Vor dem Hintergrund der von den Autoren selbst ermittelten erdrückenden Dominanz islamischer Akteure von ZV kann man diese Aussage nur als ärgerliches und überdies völlig untaugliches Ablenkungsmanöver klassifizieren. Zwar ist ZV zunächst tatsächlich ein strukturelles Phänomen nicht nur islamisch geprägter, sondern generell vormoderner, religiös-patriarchalisch geprägter Standesgesellschaften und Sozialmilieus. Tatsache ist aber eben auch, dass insbesondere die islamische Form einer vormodern-patriarchalischen Lebenskultur ZV impliziert und effektiv tradiert. Insofern nämlich die vormoderne Konstitution der islamischen Herrschaftskultur samt der ihr innewohnenden Normativität im Vergleich zu anderen Kulturregionen durch keine gegenmächtige Modernisierungsbewegung entscheidend aufgebrochen und abgeschliffen wurde, erweist sich die islamische Form des Patriarchalismus und der ZV als besonders zählebig, resistent und quantitativ bestimmend. Indem dieser Tatbestand immer wieder verwischt wird, laufen Studien wie die hier behandelte Gefahr, ihre eigenen Resultate in obendrein sehr unglaubwürdiger Art und Weise zu entwerten.

(November 2011)

1)  Der Studie lag folgende Definition von ZV zugrunde: „Zwangsverheiratungen liegen dann vor, wenn mindestens einer der Eheleute durch die Ausübung von Gewalt oder durch die Drohung mit einem empfindlichen Übel zum Eingehen einer formellen oder informellen (also durch eine religiöse oder soziale Zeremonie geschlossenen) Ehe gezwungen wird und mit seiner Weigerung kein Gehör findet oder es nicht wagt, sich zu widersetzen.“ (S. 18).

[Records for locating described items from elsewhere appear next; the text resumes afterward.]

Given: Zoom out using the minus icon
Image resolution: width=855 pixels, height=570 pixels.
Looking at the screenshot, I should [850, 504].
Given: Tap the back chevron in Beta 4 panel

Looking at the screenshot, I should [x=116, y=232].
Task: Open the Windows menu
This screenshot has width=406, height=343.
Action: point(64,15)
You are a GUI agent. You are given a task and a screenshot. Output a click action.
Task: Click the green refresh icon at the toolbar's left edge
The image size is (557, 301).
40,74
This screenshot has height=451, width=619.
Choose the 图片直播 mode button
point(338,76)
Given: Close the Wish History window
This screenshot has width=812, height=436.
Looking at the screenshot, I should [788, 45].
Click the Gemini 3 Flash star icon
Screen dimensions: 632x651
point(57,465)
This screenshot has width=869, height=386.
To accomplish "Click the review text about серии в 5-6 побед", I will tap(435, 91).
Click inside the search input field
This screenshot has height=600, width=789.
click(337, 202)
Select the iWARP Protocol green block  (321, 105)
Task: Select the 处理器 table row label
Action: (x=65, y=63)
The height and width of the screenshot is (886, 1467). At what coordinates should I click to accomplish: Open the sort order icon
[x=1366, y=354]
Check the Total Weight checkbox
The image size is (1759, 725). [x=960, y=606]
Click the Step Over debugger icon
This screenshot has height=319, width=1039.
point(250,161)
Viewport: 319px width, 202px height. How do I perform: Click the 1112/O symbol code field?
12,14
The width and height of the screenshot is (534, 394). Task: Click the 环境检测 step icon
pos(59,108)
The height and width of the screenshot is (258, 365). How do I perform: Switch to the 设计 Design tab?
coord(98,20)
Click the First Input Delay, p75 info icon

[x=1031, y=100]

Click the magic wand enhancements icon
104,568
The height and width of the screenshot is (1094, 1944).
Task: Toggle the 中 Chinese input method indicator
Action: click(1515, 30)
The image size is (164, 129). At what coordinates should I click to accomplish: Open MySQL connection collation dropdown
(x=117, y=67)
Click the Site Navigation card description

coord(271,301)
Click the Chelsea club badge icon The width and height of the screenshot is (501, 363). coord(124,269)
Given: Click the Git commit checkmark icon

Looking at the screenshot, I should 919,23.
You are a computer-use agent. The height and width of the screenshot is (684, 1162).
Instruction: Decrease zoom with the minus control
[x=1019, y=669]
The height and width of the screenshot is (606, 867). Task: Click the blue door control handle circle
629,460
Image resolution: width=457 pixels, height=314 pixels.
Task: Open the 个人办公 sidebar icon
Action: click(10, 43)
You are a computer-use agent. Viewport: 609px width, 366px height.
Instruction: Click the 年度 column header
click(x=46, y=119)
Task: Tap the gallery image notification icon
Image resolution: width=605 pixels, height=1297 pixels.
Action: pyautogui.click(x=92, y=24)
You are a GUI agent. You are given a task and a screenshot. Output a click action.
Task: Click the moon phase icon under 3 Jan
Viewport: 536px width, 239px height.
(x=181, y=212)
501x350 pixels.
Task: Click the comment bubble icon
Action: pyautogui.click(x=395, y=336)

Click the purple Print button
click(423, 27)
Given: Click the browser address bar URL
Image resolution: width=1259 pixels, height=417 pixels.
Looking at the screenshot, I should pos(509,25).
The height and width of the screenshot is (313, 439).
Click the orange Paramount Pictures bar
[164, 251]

2) Betrachtet man die Namen der Beiratsmitglieder sowie der Teilnehmer/innen des wissenschaftlichen Workshops zur Studie, dann fallen sofort Personen auf, die vor einigen Jahren Necla Kelek in der ZEIT angeprangert oder Beiträge zur Zementierung des Feindbildes Islamkritik in dem entsprechenden Buch von T. Schneiders beigesteuert hatten. So Heiner Bielefeldt, Monika Schröttle, Ursula Boos.-Nünning und Birgit Rommelspacher.